[Stored records]
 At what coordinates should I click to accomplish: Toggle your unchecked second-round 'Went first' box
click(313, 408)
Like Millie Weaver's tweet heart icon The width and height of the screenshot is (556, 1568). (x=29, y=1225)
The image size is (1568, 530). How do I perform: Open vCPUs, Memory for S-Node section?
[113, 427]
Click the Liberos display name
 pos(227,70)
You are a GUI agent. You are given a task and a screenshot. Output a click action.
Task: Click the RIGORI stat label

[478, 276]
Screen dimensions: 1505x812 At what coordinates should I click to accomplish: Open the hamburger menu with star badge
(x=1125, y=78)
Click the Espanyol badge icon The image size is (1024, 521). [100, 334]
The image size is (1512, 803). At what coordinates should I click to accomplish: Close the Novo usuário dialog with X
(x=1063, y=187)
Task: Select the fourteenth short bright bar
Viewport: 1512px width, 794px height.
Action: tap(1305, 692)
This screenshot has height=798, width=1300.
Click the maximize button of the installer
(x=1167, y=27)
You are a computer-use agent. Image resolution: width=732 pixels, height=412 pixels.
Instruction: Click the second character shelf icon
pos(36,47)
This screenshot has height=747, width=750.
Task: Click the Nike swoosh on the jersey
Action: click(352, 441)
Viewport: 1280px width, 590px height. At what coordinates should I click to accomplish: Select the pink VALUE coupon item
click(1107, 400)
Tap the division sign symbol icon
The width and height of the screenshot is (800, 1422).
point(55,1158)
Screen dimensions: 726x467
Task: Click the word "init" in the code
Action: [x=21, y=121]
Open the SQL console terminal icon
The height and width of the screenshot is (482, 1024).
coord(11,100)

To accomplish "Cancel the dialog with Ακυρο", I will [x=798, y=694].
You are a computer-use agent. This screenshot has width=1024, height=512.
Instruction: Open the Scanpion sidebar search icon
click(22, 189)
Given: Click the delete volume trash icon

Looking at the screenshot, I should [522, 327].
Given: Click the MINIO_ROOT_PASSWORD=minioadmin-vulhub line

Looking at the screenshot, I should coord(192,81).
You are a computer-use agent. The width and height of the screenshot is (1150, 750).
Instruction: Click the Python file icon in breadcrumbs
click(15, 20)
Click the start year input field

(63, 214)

ABOUT THIS EXERCISE:
Give back the entries exactly, so that each line matches the original.

WRITTEN ANSWER:
 At what coordinates should I click to accomplish: Toggle your unchecked second-round 'Went first' box
click(313, 408)
Like Millie Weaver's tweet heart icon The width and height of the screenshot is (556, 1568). (x=29, y=1225)
The image size is (1568, 530). How do I perform: Open vCPUs, Memory for S-Node section?
[113, 427]
Click the Liberos display name
 pos(227,70)
You are a GUI agent. You are given a task and a screenshot. Output a click action.
Task: Click the RIGORI stat label

[478, 276]
Screen dimensions: 1505x812 At what coordinates should I click to accomplish: Open the hamburger menu with star badge
(x=1125, y=78)
Click the Espanyol badge icon The image size is (1024, 521). [100, 334]
The image size is (1512, 803). At what coordinates should I click to accomplish: Close the Novo usuário dialog with X
(x=1063, y=187)
Task: Select the fourteenth short bright bar
Viewport: 1512px width, 794px height.
Action: tap(1305, 692)
This screenshot has height=798, width=1300.
Click the maximize button of the installer
(x=1167, y=27)
You are a computer-use agent. Image resolution: width=732 pixels, height=412 pixels.
Instruction: Click the second character shelf icon
pos(36,47)
This screenshot has height=747, width=750.
Task: Click the Nike swoosh on the jersey
Action: click(352, 441)
Viewport: 1280px width, 590px height. At what coordinates should I click to accomplish: Select the pink VALUE coupon item
click(1107, 400)
Tap the division sign symbol icon
The width and height of the screenshot is (800, 1422).
point(55,1158)
Screen dimensions: 726x467
Task: Click the word "init" in the code
Action: [x=21, y=121]
Open the SQL console terminal icon
The height and width of the screenshot is (482, 1024).
coord(11,100)

To accomplish "Cancel the dialog with Ακυρο", I will [x=798, y=694].
You are a computer-use agent. This screenshot has width=1024, height=512.
Instruction: Open the Scanpion sidebar search icon
click(22, 189)
Given: Click the delete volume trash icon

Looking at the screenshot, I should [522, 327].
Given: Click the MINIO_ROOT_PASSWORD=minioadmin-vulhub line

Looking at the screenshot, I should coord(192,81).
You are a computer-use agent. The width and height of the screenshot is (1150, 750).
Instruction: Click the Python file icon in breadcrumbs
click(15, 20)
Click the start year input field

(63, 214)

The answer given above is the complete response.